The 2016 Maine State Senate election was held on Tuesday, November 8, 2016, with the primary election being held on June 14, 2016, to elect the 128th Maine Senate. Voters in all 35 districts of the Maine State Senate will elect their senators. The election coincided with the elections for other offices, including for President, U.S. House and the Maine House of Representatives.

Results Summary

Incumbents defeated in primary election
Linda Baker (R-District 23), defeated by Guy Lebida (R)

Incumbents defeated in general election
Chris Johnson (D-District 13), defeated by Dana Dow (R)
John Patrick (D-District 18), defeated by Lisa Keim (R)

Open seats that changed parties
Peter Edgecomb (R-District 1) didn't seek re-election, seat won by Troy Jackson (D)
Michael Willette (R-District 2) didn't seek re-election, seat won by Michael Carpenter (D)

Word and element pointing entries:
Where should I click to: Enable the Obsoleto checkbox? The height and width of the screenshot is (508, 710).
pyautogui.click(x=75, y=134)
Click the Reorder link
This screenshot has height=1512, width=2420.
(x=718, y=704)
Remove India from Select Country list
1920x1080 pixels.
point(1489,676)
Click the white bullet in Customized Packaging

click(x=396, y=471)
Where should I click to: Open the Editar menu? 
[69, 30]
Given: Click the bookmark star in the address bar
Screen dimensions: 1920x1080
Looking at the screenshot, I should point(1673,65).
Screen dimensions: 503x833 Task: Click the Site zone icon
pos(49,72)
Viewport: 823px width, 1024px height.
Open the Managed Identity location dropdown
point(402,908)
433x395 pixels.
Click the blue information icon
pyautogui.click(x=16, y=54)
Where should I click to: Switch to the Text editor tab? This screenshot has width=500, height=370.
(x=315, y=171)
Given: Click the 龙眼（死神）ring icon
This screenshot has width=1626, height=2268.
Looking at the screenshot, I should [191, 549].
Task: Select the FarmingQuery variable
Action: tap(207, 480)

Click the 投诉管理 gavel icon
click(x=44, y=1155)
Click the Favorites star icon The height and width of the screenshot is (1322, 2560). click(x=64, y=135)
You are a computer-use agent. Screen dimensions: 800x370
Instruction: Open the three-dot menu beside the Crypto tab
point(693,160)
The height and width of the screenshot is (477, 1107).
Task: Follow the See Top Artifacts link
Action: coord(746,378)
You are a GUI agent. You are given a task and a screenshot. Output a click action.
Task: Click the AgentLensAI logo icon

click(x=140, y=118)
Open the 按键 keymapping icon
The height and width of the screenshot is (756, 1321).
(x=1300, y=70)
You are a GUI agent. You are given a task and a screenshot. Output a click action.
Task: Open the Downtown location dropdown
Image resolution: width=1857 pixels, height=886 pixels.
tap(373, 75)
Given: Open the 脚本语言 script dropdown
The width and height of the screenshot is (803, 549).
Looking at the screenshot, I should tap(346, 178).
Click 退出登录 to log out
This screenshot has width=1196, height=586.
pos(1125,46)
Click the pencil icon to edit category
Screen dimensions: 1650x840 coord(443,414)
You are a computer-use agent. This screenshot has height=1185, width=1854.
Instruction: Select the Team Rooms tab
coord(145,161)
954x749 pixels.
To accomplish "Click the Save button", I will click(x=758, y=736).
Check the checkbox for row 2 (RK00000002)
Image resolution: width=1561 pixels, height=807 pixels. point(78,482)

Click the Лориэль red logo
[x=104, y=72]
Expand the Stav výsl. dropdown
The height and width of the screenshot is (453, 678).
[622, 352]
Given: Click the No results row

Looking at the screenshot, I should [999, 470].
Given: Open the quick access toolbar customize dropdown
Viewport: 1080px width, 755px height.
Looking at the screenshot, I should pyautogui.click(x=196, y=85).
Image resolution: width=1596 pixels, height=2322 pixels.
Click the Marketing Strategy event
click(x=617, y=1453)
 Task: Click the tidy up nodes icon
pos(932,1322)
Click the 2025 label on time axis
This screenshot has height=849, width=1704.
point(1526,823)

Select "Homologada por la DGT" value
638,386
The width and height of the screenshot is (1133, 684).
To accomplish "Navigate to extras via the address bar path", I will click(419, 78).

## What is asked
(1) According to the 2016 Maine Senate election summary, who defeated Linda Baker in the primary election?
(2) Continue the 2016 Maine Senate election summary from its last line.
These rows were taken from a separate source.

## Outputs
(1) Guy Lebida (R)

(2)
Earle McCormick (R-District 14) didn't seek re-election, seat won by Shenna Bellows (D)
Linda Baker (R-District 23) lost re-nomination, seat won by Eloise Vitelli (D)

Detailed Results

Districts 1-18

District 1
Incumbent Republican Peter Edgecomb has represented the 1st district since 2014. Edgecomb didn't seek re-election. Former Senator Troy Jackson won the open seat.

District 2
Incumbent Republican Michael Willette has represented the 2nd district since 2014. Willette didn't seek re-election. Democrat Michael Carpenter won the open seat.

District 3
Incumbent Republican Rodney Whittemore has represented the 3rd district and its predecessors since 2010.

District 4
Incumbent Republican Paul Davis has represented the 4th district since 2014.

District 5
Incumbent Democrat Jim Dill has represented the 5th district since 2014.

District 6
Incumbent Republican David Burns has represented the 6th district since 2012. Burns didn't seek re-election. State Representative Joyce Maker won the open seat.

District 7
Incumbent Republican Brian Langley has represented the 7th district and its predecessors since 2010.

District 8
Incumbent Republican Kimberly Rosen has represented the 8th district since 2014.

District 9
Incumbent Democrat Geoffrey Gratwick has represented the 9th district and its predecessors since 2012.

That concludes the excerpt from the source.